Playing the impoverished artist

The Italian Arte Povera movement, which burst on the scene in the early 1960s and lasted about a decade, was a manifestation …

The Italian Arte Povera movement, which burst on the scene in the early 1960s and lasted about a decade, was a manifestation of the unprecedented upheavals that swept through Western art at the time, generating a bewildering range of boldly alternative strategies, from land art to performance to conceptualism. In that, it was part of an important trend in contemporary art, but one that also, in the extent of its euphoric ambition, subsequently did something of a disappearing act.

Hence Zero To Infinity, an enormous exhibition at Tate Modern in London, is not only a celebration of the heyday of Arte Povera but also an exercise in rediscovery. And as you negotiate much of its vast expanse of gallery space, it feels like an archaeological expedition, because, despite optimistic preambles about how fresh and current it all is, a lot of the work has already ossified into the skeletal residue of its stylistic era.

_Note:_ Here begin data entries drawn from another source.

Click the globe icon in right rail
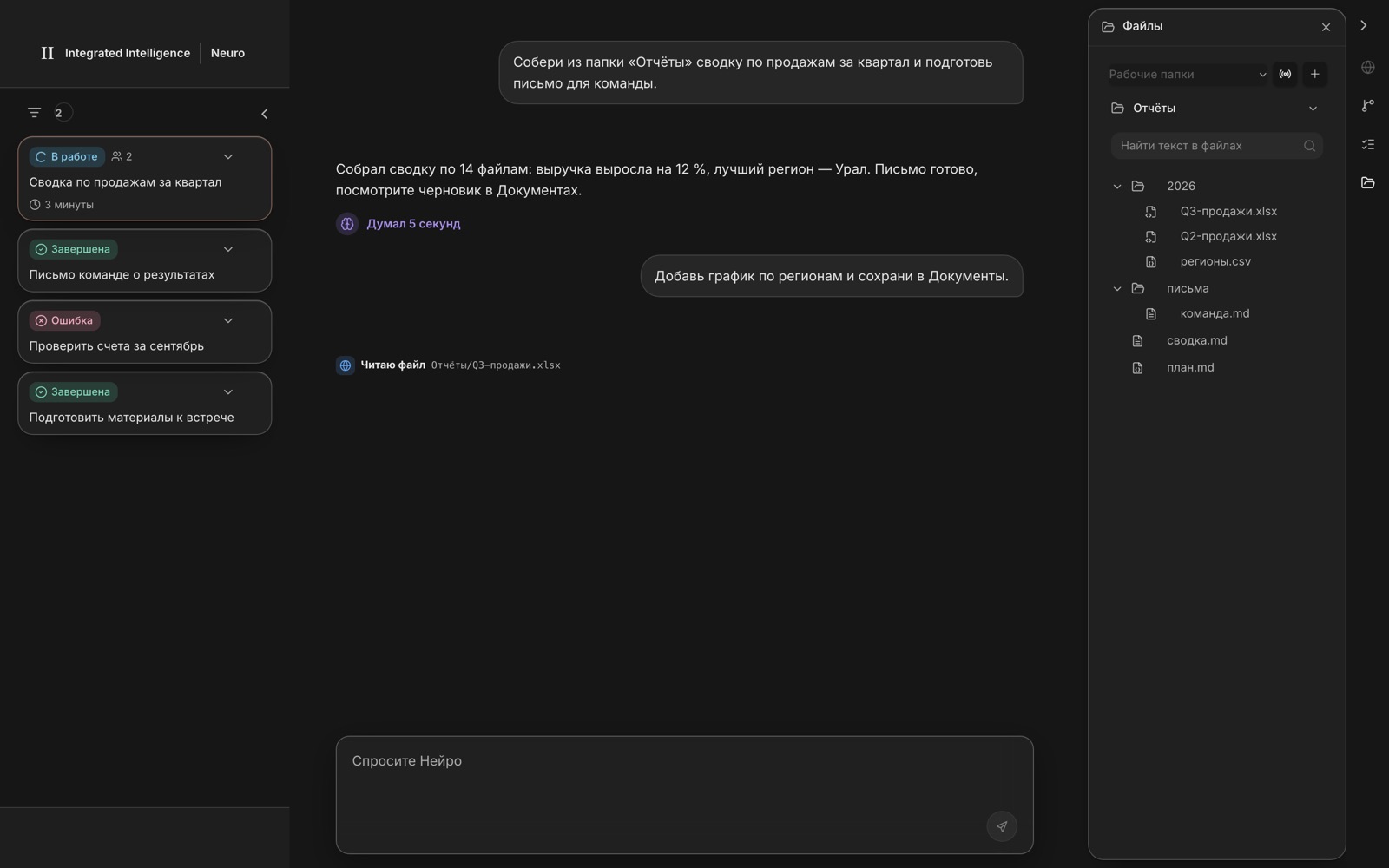 (1368, 68)

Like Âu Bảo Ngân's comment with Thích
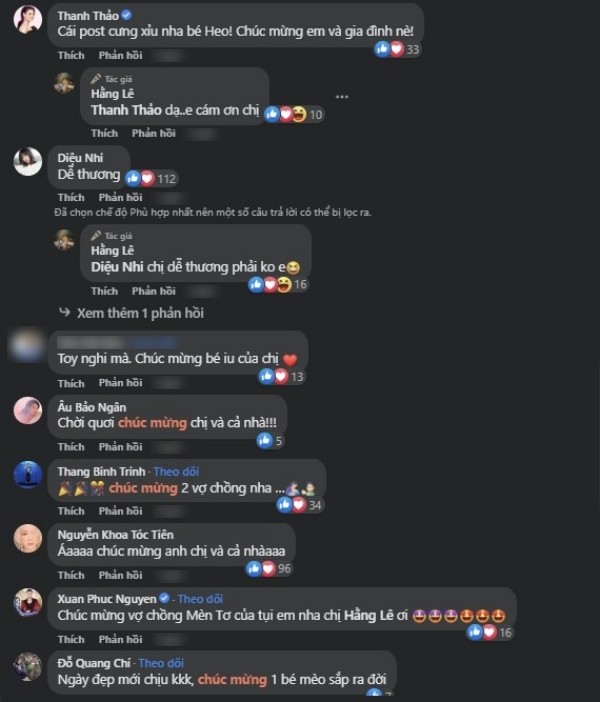(x=71, y=446)
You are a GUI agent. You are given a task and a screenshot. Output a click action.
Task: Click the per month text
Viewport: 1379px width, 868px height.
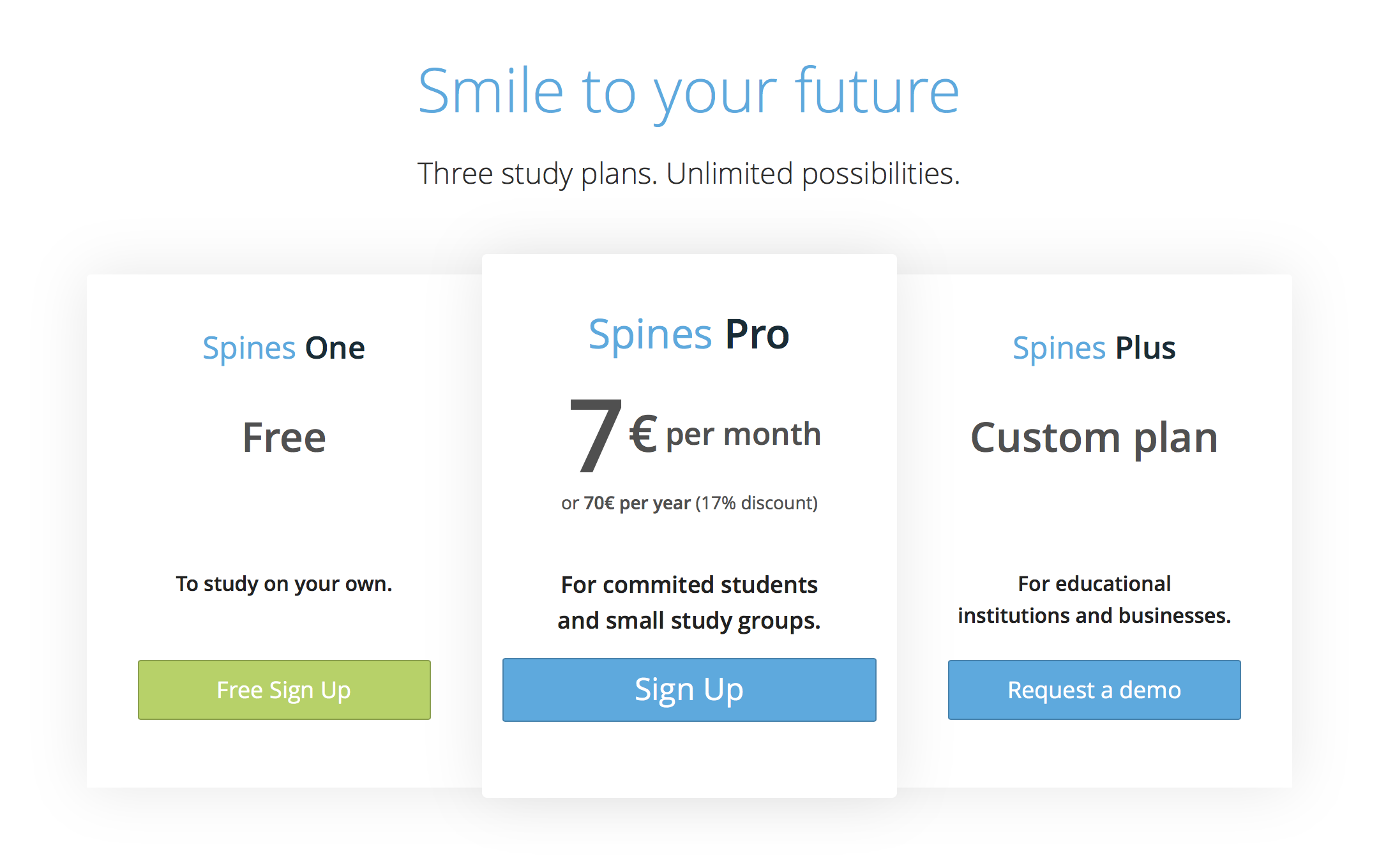(743, 435)
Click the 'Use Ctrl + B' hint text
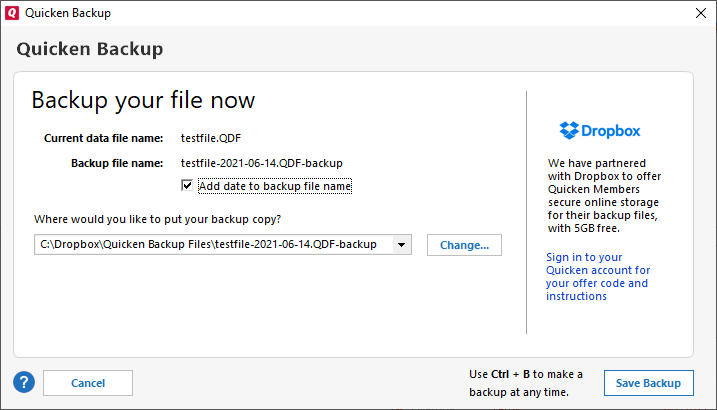This screenshot has height=410, width=717. [526, 382]
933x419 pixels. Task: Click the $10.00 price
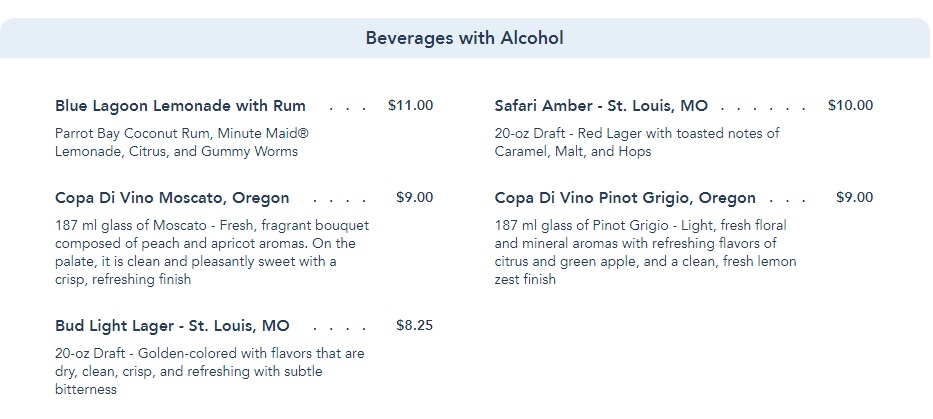[x=850, y=105]
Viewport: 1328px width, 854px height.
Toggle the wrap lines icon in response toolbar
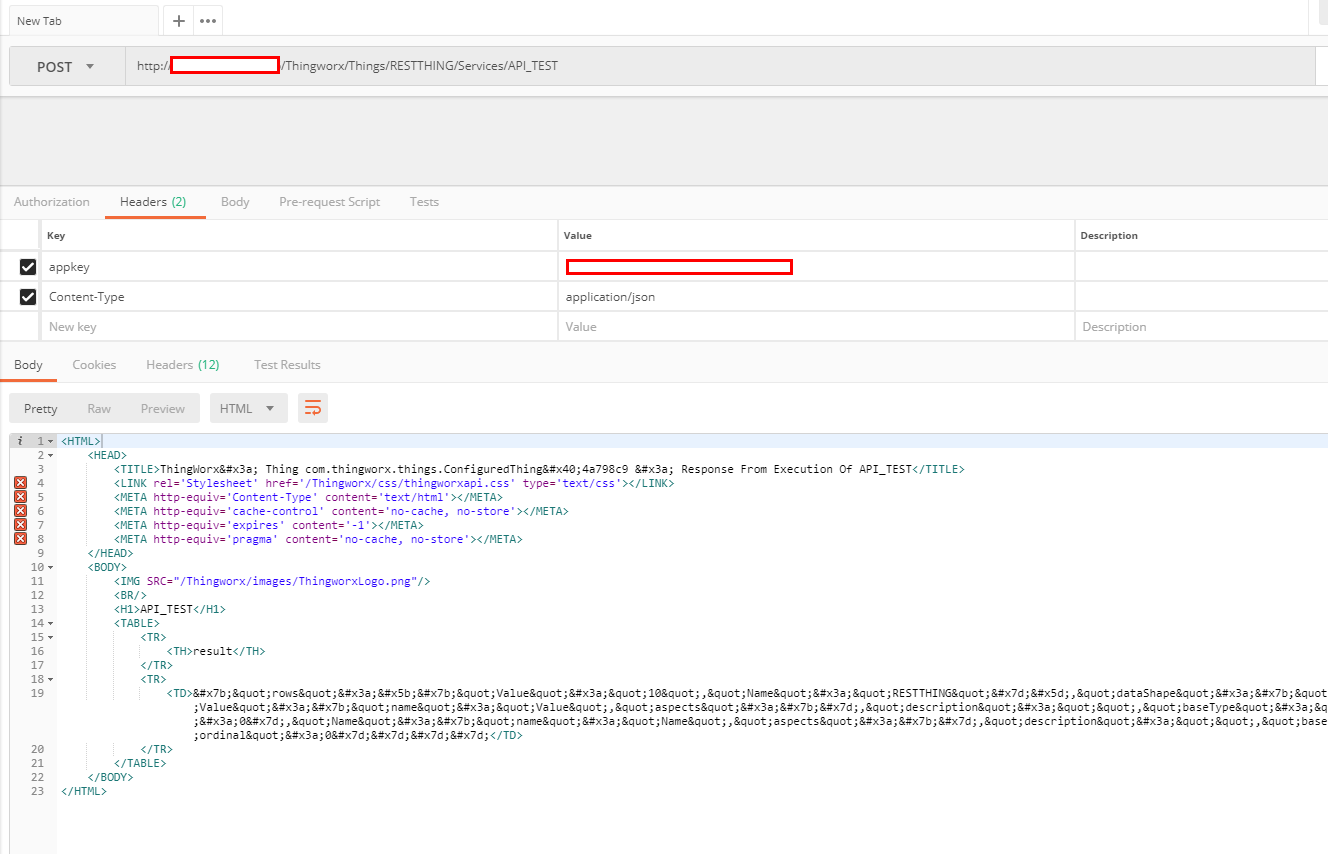[313, 408]
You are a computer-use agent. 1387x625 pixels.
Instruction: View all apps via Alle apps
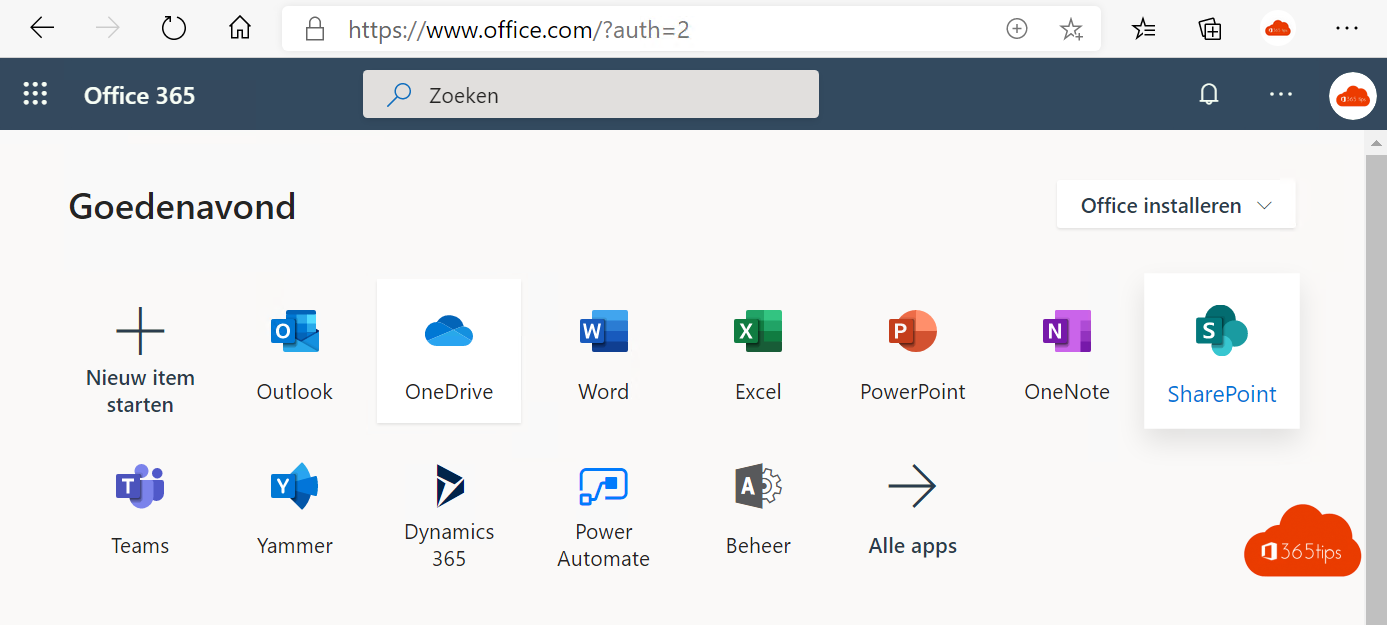point(912,505)
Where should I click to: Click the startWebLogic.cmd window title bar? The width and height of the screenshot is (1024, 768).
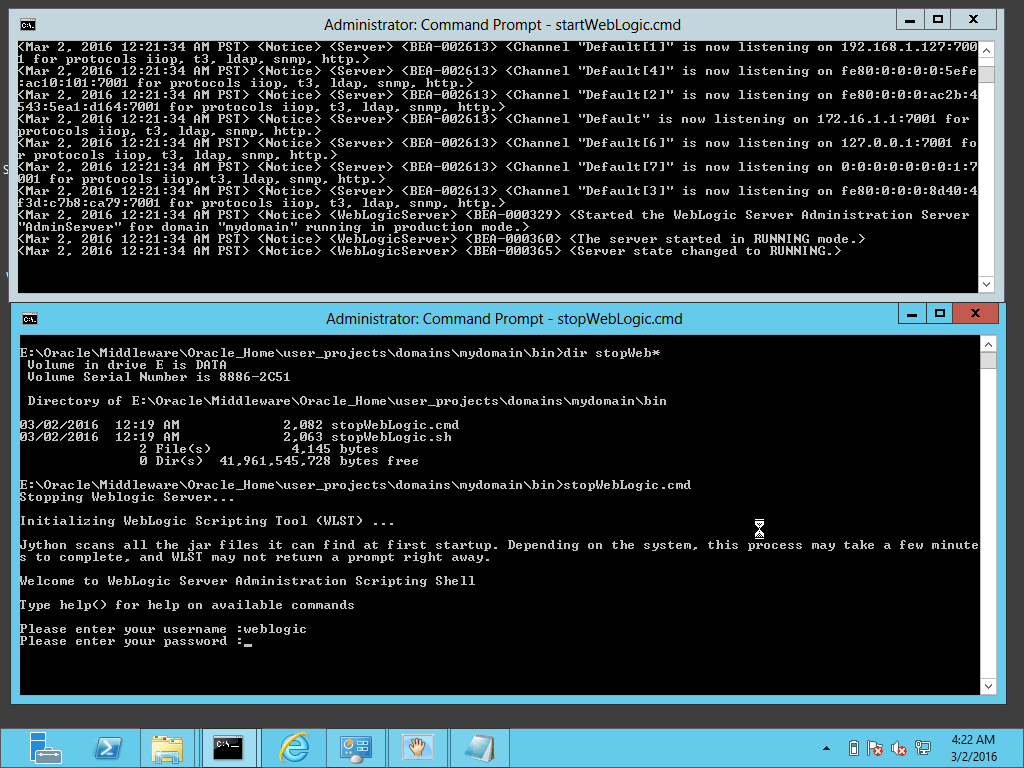500,24
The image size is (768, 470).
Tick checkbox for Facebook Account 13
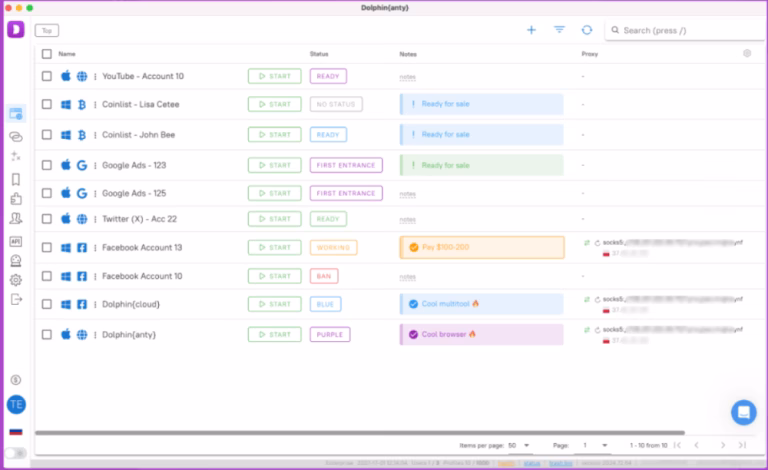47,247
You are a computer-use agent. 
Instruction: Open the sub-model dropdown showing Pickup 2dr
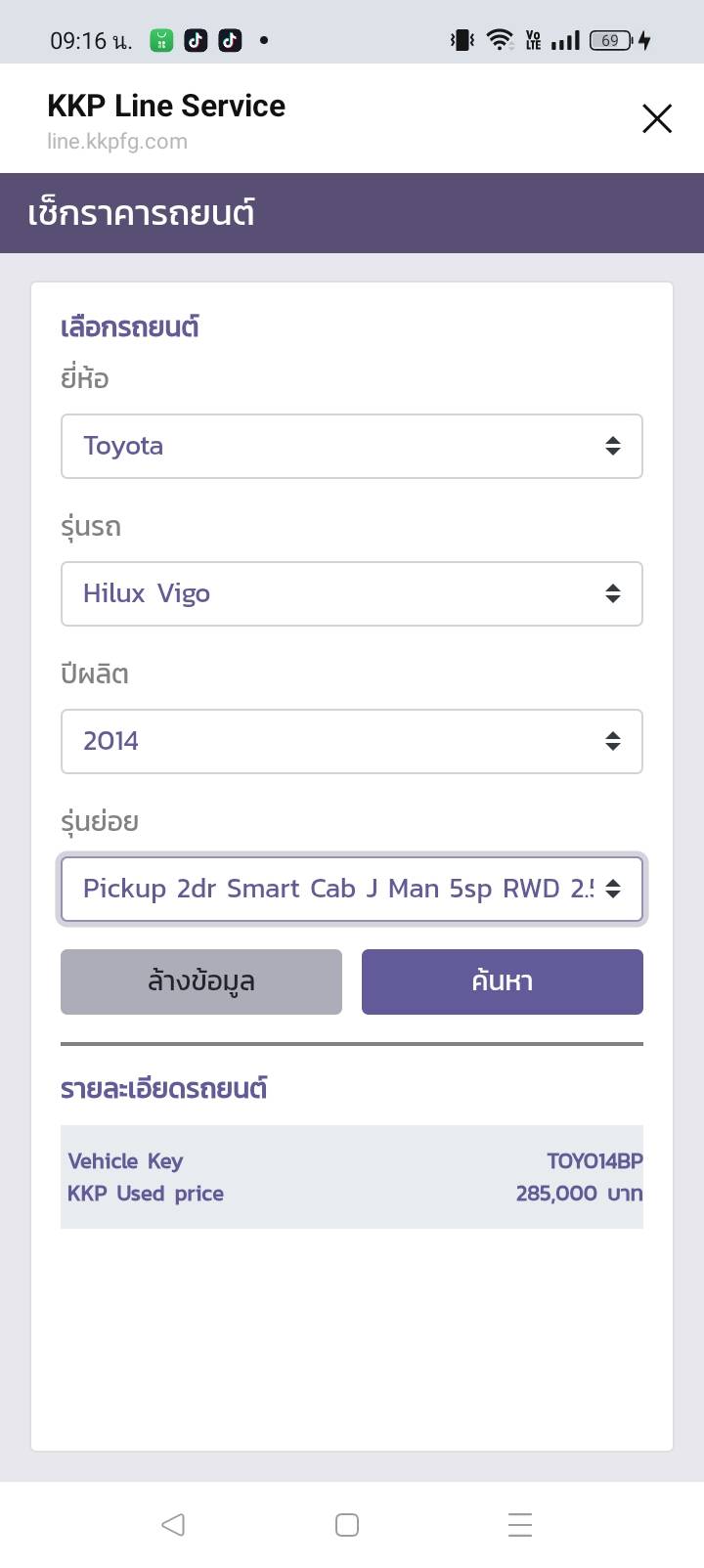pyautogui.click(x=351, y=889)
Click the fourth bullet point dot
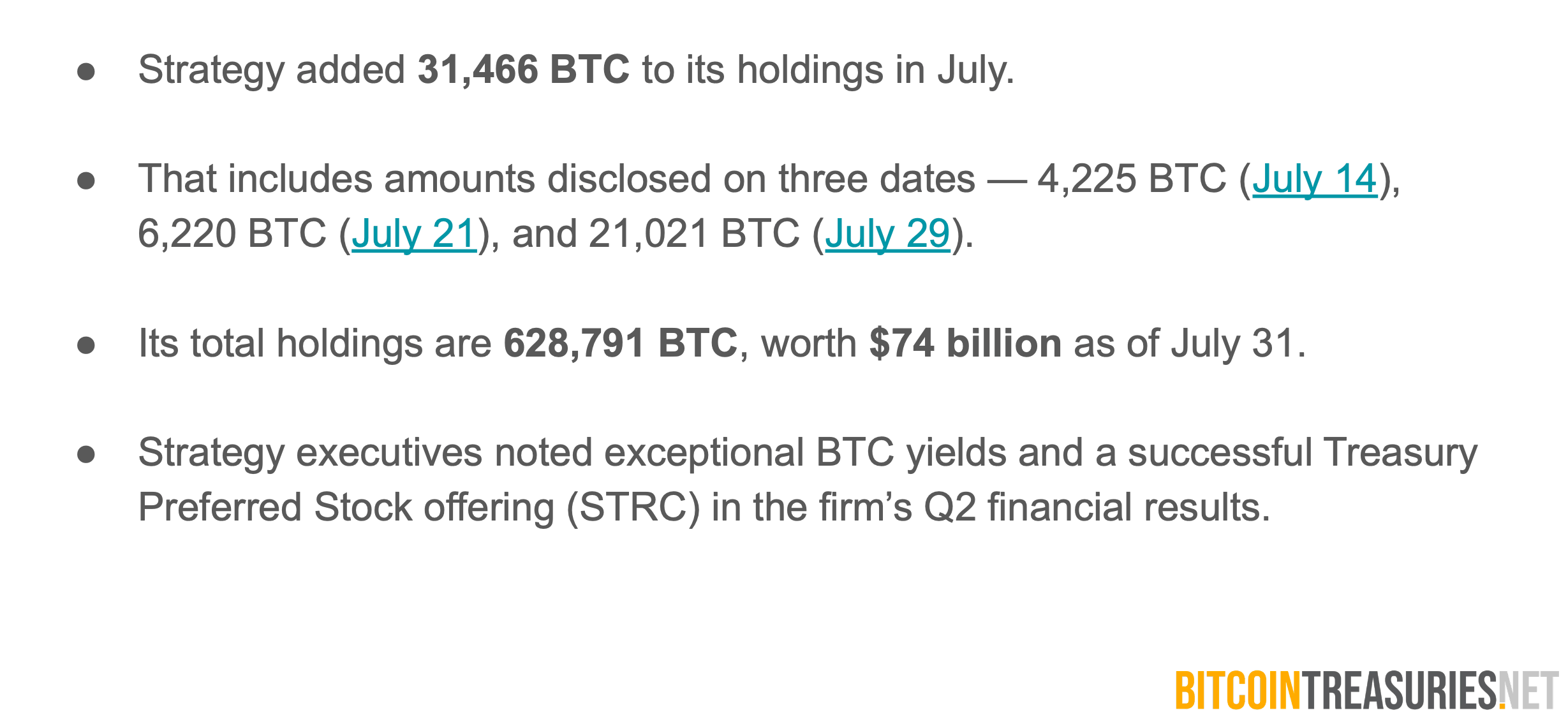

Not that Arte Povera and its equivalents haven't been influential. They recognisably influenced the conceptually oriented work of the 1990s. But in, for example, the form of the Brit Art phenomenon, it was as if the once brave revolutionary ideas were being recycled in a trivialised, ironic way and, more to the point, shorn of their central, antimarket elements, dumbed down and shamelessly commodified.

Another enduring legacy is the Povera penchant for huge, theatrical gestures, perennially evident on the international art circuit in the form of ever grander, more bombastic and - alas - ever emptier installations. It sometimes seems the greater the logistical effort, the slighter the artistic pay-off.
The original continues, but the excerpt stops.